**REQUIRED WORK:** Data follows below. Repeat exactly the lines between the line holding "Lieferzeit (49, 1644)" and the line holding "Meetings (485, 127)", inclusive, and nothing more; drop pictures.

[Pixel coordinate grounding data]

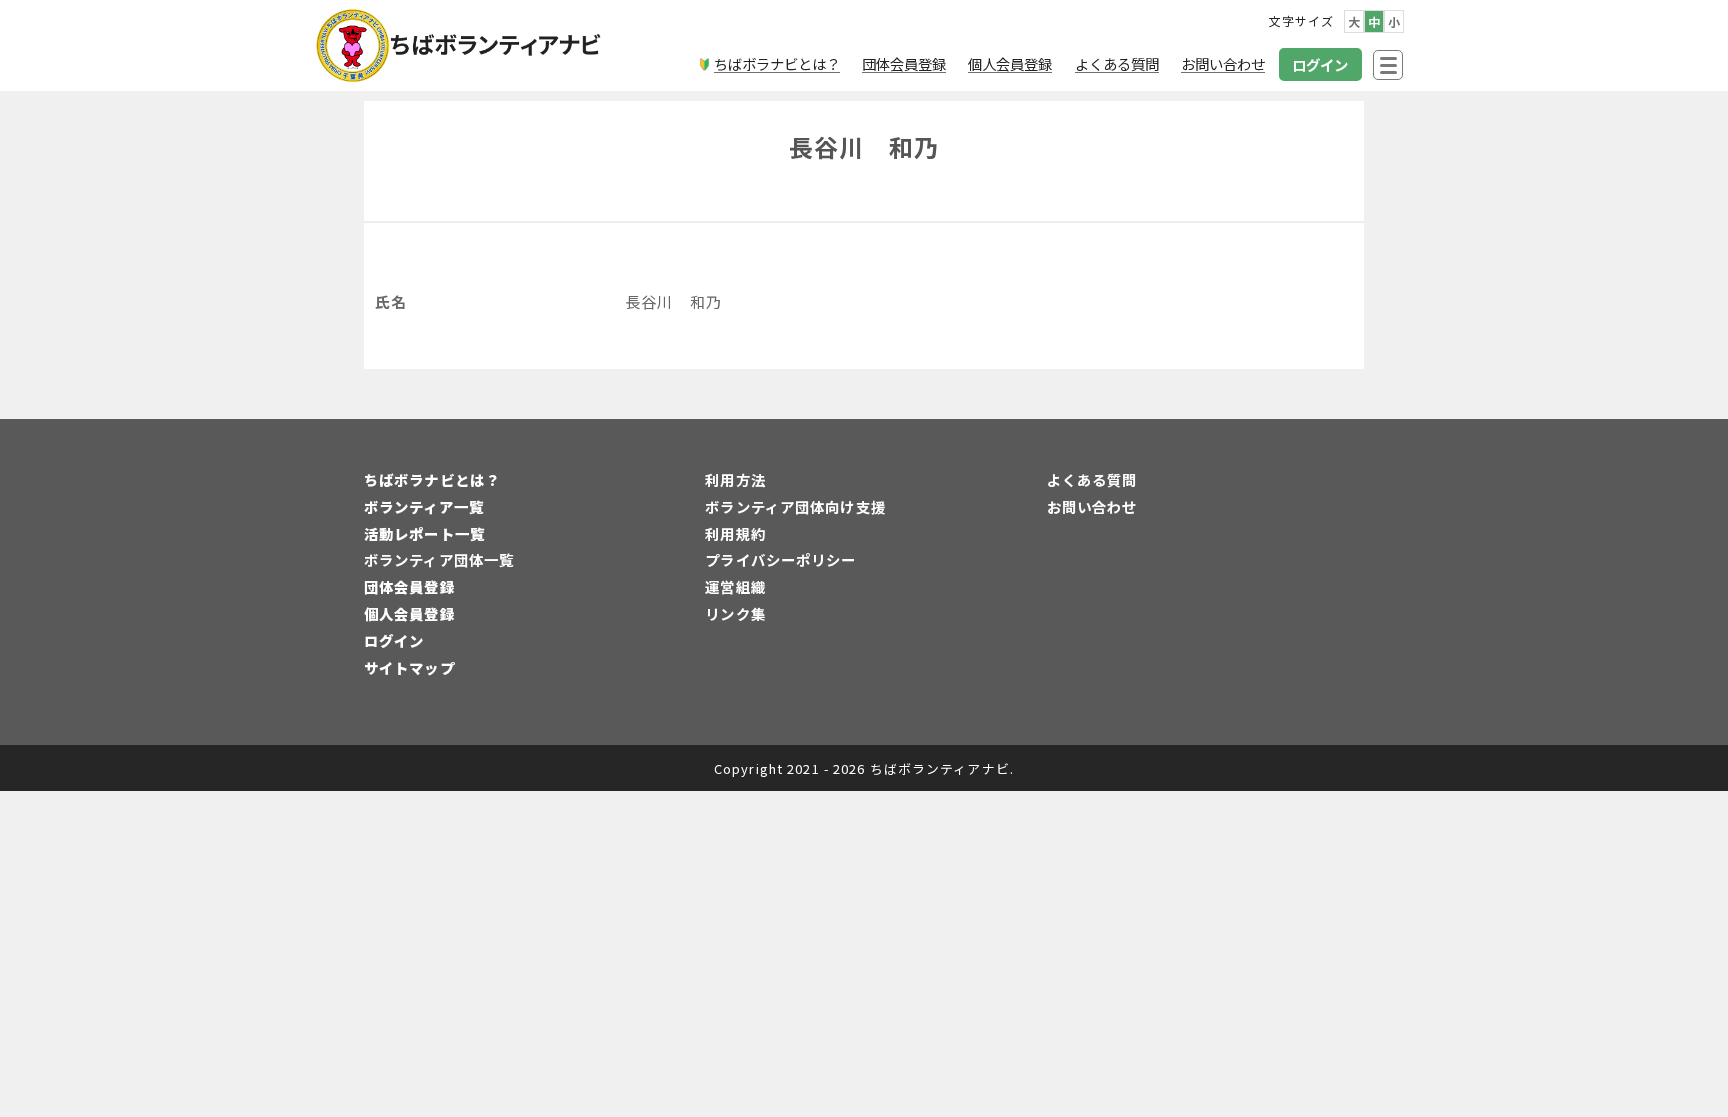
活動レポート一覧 (424, 533)
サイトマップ (409, 667)
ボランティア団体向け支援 (795, 506)
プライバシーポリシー (780, 559)
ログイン (394, 640)
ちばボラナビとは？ (432, 479)
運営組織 (735, 586)
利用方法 (735, 479)
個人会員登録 (409, 613)
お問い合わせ (1092, 506)
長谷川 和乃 (864, 146)
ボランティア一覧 (424, 506)
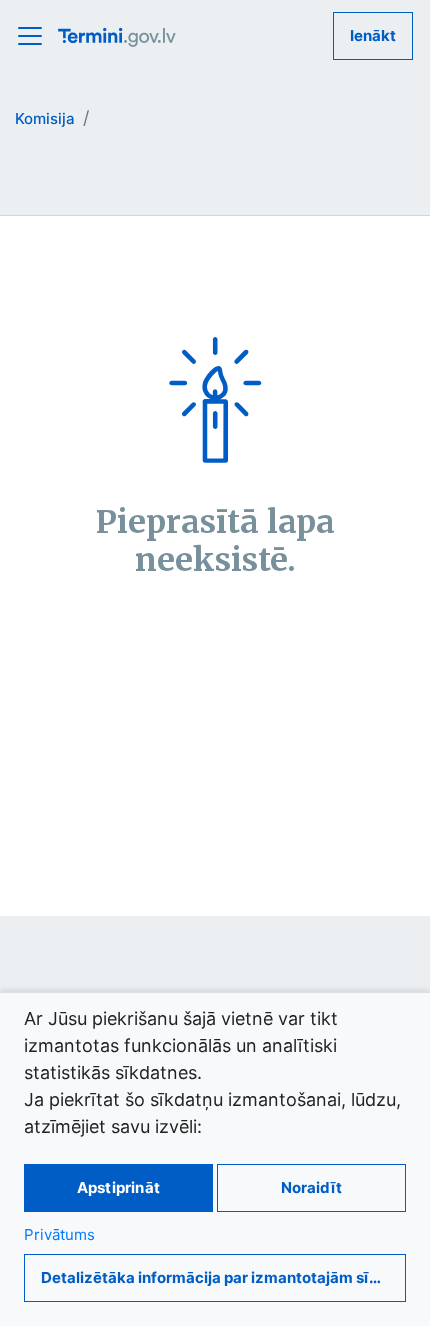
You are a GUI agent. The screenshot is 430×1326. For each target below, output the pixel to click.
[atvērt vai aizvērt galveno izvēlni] (36, 36)
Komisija (45, 118)
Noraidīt (311, 1187)
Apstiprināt (118, 1187)
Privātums (59, 1234)
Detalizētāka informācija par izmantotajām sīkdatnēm (223, 1277)
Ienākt (373, 35)
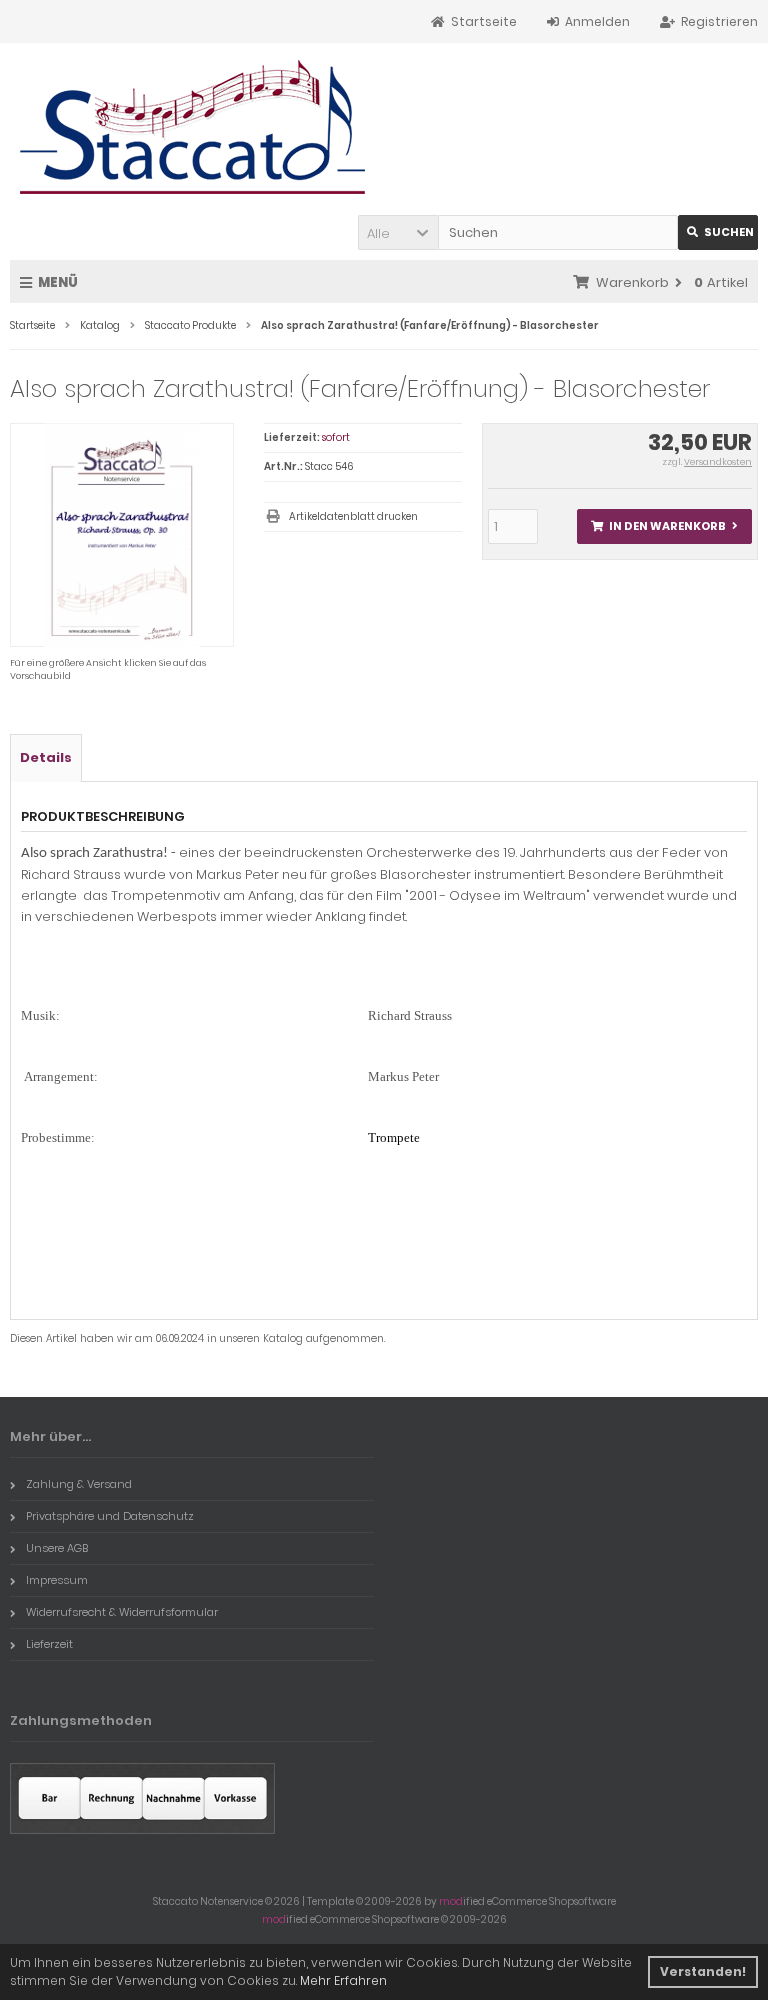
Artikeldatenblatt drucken (353, 516)
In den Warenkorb (664, 526)
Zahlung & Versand (79, 1484)
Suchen (718, 232)
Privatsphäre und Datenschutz (110, 1516)
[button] (398, 232)
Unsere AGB (57, 1548)
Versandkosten (718, 462)
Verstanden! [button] (703, 1971)
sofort (336, 437)
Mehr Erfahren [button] (343, 1980)
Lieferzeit (49, 1644)
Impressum (57, 1580)
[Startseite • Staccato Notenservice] (193, 127)
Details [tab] (46, 757)
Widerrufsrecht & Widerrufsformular (122, 1612)
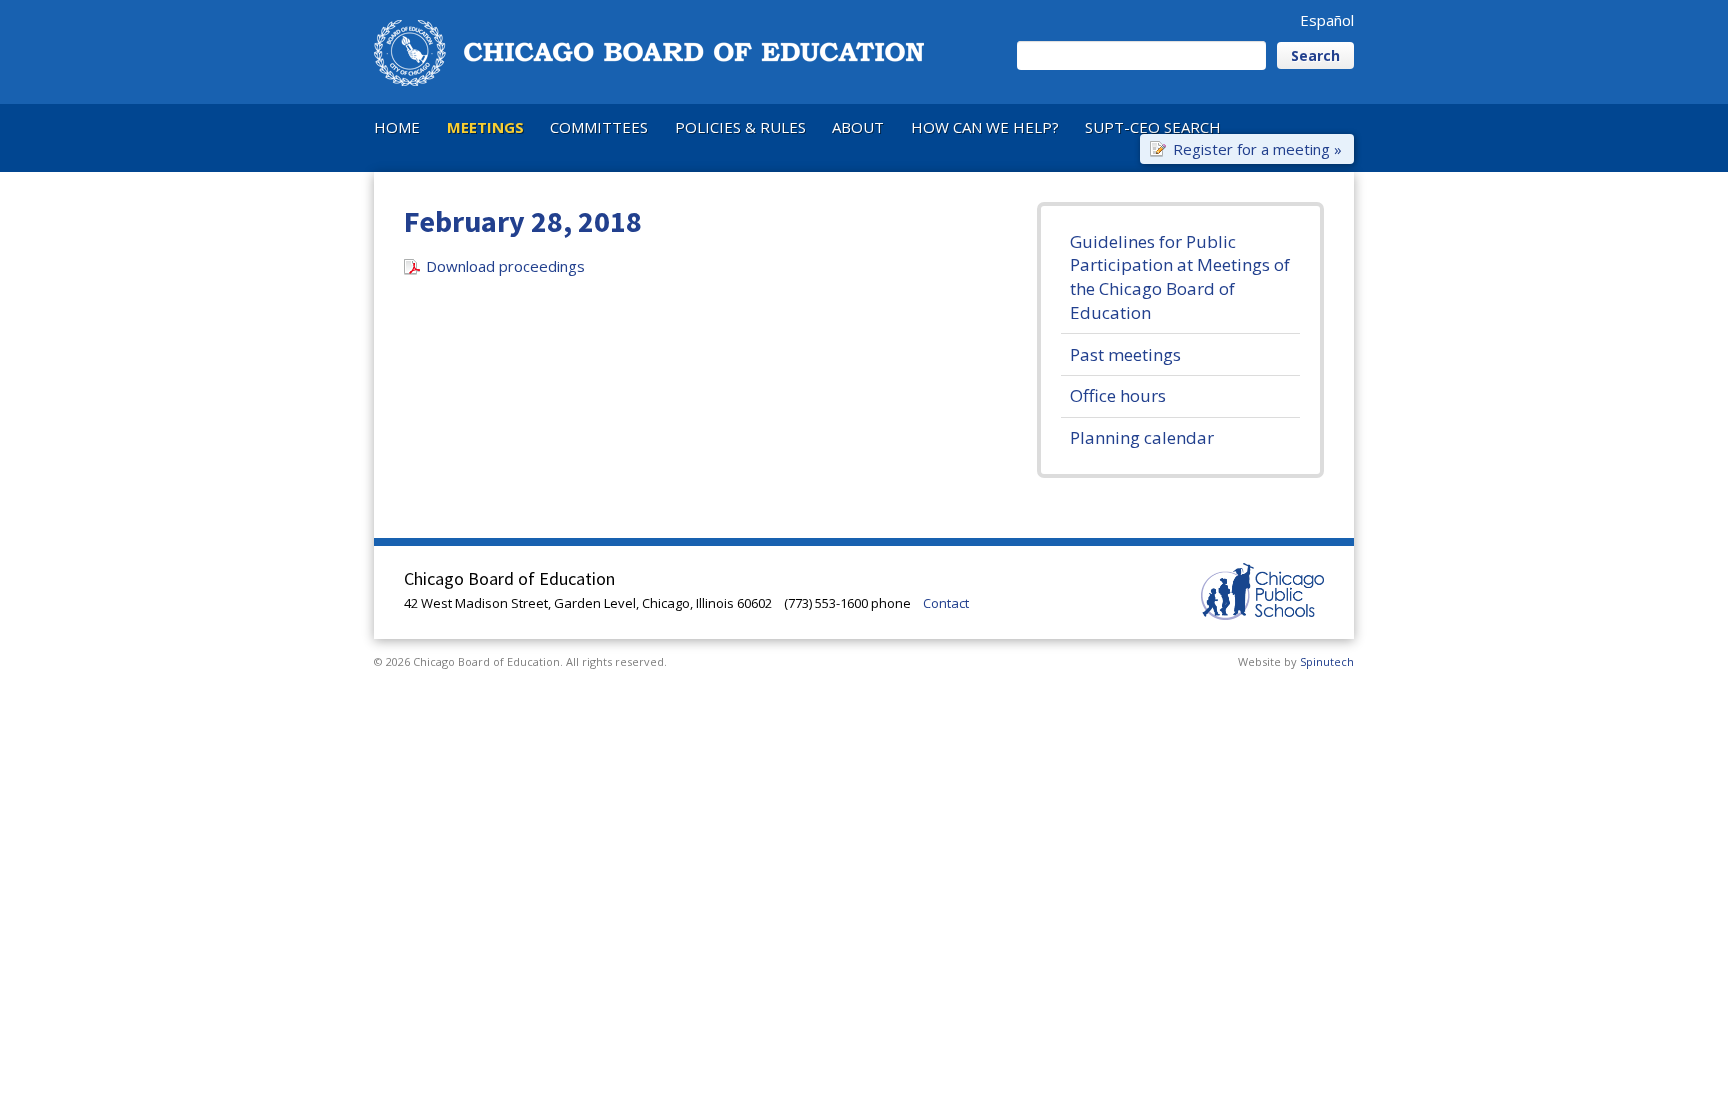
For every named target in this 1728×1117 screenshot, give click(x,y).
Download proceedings (505, 266)
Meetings (485, 127)
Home (397, 127)
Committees (599, 127)
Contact (946, 603)
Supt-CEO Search (1153, 127)
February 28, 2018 (523, 221)
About (858, 127)
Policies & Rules (740, 127)
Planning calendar (1142, 437)
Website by (1296, 661)
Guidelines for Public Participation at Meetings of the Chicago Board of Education (1180, 277)
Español (1327, 20)
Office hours (1118, 395)
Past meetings (1125, 354)
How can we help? (985, 127)
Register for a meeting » (1257, 148)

**SOLUTION TO THIS TASK:**
Lieferzeit (49, 1644)
Impressum (57, 1580)
[Startseite • Staccato Notenservice] (193, 127)
Details [tab] (46, 757)
Widerrufsrecht & Widerrufsformular (122, 1612)
For every named target in this 1728×1117 screenshot, give click(x,y).
Download proceedings (505, 266)
Meetings (485, 127)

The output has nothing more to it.